**Task description:**
Each entry must be given again exactly as it appears, with images excluded.

Records from a data source
[Start of Attachment]
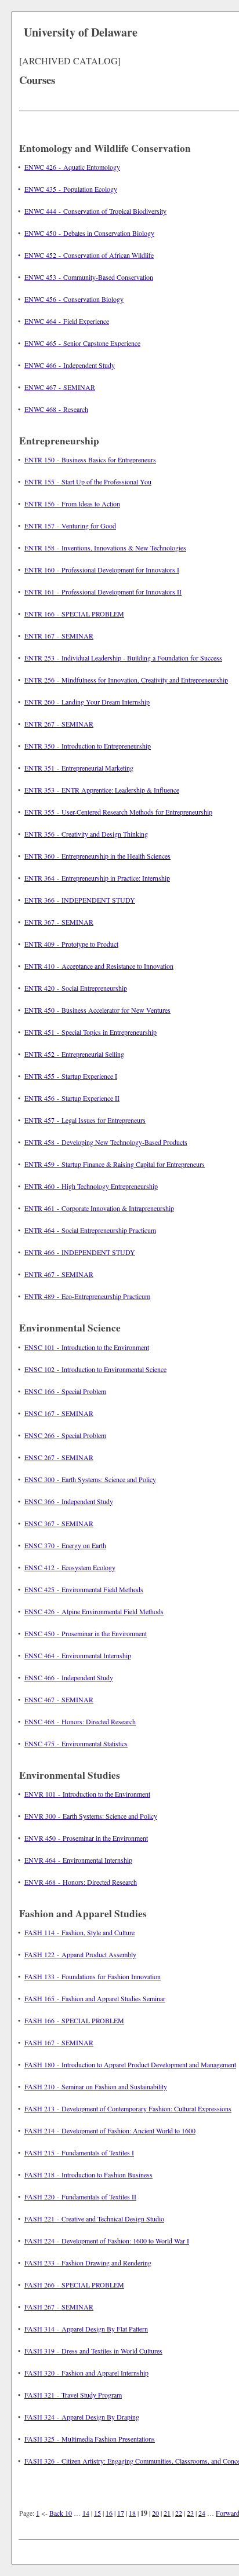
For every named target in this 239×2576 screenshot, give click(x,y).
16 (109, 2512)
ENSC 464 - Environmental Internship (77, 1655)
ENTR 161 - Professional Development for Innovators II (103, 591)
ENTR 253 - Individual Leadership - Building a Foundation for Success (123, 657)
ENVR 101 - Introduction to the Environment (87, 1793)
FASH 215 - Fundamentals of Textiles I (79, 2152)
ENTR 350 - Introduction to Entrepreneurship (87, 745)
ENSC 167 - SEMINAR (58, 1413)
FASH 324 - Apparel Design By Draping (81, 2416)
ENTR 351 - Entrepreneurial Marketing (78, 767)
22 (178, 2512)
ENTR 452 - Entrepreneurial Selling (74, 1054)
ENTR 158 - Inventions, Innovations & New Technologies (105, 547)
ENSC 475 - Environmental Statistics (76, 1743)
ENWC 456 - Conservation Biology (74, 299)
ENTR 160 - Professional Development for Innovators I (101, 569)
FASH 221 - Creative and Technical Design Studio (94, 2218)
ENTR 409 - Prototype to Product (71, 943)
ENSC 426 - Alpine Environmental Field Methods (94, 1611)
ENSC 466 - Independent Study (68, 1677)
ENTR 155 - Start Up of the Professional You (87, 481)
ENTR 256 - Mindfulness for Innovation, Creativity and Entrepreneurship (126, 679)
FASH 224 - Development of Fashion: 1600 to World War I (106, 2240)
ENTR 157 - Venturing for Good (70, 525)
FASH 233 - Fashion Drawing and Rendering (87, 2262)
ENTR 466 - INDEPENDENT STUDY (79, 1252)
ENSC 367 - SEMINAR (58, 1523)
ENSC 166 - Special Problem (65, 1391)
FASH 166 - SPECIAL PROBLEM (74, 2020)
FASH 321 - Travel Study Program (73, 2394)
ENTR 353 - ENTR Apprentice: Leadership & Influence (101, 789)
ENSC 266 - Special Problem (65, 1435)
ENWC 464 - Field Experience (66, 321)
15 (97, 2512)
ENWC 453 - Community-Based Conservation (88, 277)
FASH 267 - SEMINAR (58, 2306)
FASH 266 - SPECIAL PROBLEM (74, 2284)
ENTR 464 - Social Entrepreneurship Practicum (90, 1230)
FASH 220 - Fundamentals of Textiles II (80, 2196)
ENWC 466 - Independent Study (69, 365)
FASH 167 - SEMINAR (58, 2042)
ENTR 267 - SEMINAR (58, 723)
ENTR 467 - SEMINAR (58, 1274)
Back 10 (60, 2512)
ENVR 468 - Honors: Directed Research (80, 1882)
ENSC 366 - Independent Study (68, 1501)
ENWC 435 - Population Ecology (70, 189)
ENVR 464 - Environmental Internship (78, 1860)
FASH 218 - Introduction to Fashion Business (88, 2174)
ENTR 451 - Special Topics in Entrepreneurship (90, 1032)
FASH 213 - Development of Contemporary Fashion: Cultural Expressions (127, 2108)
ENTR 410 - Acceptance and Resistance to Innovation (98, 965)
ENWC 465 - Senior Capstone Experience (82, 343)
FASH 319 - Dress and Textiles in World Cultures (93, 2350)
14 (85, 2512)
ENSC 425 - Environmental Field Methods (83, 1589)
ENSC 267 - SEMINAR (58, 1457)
[End of Attachment]
**Exercise result:**
For every named target in this 239×2576 screenshot, give click(x,y).
16 (109, 2512)
ENSC 464 - Environmental Internship (77, 1655)
ENTR 161 - Professional Development for Innovators II (103, 591)
ENTR 253 - Individual Leadership - Building a Foundation for Success (123, 657)
ENVR 101 - Introduction to the Environment (87, 1793)
FASH 215 - Fundamentals of Textiles I (79, 2152)
ENTR 350 - Introduction to Entrepreneurship (87, 745)
ENSC 167 - SEMINAR (58, 1413)
FASH 324 - Apparel Design By Draping (81, 2416)
ENTR 351 - Entrepreneurial Marketing (78, 767)
22 (178, 2512)
ENTR 452 - Entrepreneurial Selling (74, 1054)
ENTR 158 - Inventions, Innovations & New Technologies (105, 547)
ENSC 475 - Environmental Statistics (76, 1743)
ENWC 456 - Conservation Biology (74, 299)
ENTR 160 - Professional Development for Innovators I (101, 569)
FASH 221 - Creative and Technical Design Studio (94, 2218)
ENTR 409 - Prototype to Product (71, 943)
ENSC 426 - Alpine Environmental Field Methods (94, 1611)
ENSC 466 - Independent Study (68, 1677)
ENTR 155 - Start Up of the Professional You (87, 481)
ENTR 256 - Mindfulness for Innovation, Creativity and Entrepreneurship (126, 679)
FASH 224 - Development of Fashion: 1600 to World War I (106, 2240)
ENTR 157 - Venturing for Good (70, 525)
FASH 233 - Fashion Drawing and Rendering (87, 2262)
ENTR 466 - INDEPENDENT STUDY (79, 1252)
ENSC 367 - SEMINAR (58, 1523)
ENSC 166 - Special Problem (65, 1391)
FASH 166 - SPECIAL PROBLEM (74, 2020)
FASH 321 - Travel Study Program (73, 2394)
ENTR 353 - ENTR Apprentice: Leadership & Influence (101, 789)
ENSC 266 - Special Problem (65, 1435)
ENWC 464 - Field Experience (66, 321)
15 (97, 2512)
ENWC 453 - Community-Based Conservation (88, 277)
FASH 267 - SEMINAR (58, 2306)
FASH 266 - SPECIAL PROBLEM (74, 2284)
ENTR 464 - Social Entrepreneurship Practicum (90, 1230)
FASH 220 - Fundamentals of Textiles II (80, 2196)
ENWC 466 - Independent Study (69, 365)
FASH 167 - SEMINAR (58, 2042)
ENTR 267 - SEMINAR (58, 723)
ENTR 467 - SEMINAR (58, 1274)
Back 10 (60, 2512)
ENVR 468 - Honors: Directed Research (80, 1882)
ENSC 366 - Independent Study (68, 1501)
ENWC 435 - Population Ecology (70, 189)
ENVR 464 - Environmental Internship (78, 1860)
FASH 218 - Introduction to Fashion Business (88, 2174)
ENTR 451 - Special Topics in Entrepreneurship (90, 1032)
FASH 213 - Development of Contemporary Fashion: Cultural Expressions (127, 2108)
ENTR 410 - Acceptance and Resistance to Innovation (98, 965)
ENWC 465 - Senior Capstone Experience (82, 343)
FASH 319 - Dress and Textiles in World Cultures (93, 2350)
14 (85, 2512)
ENSC 425 - Environmental Field Methods (83, 1589)
ENSC 267 - SEMINAR (58, 1457)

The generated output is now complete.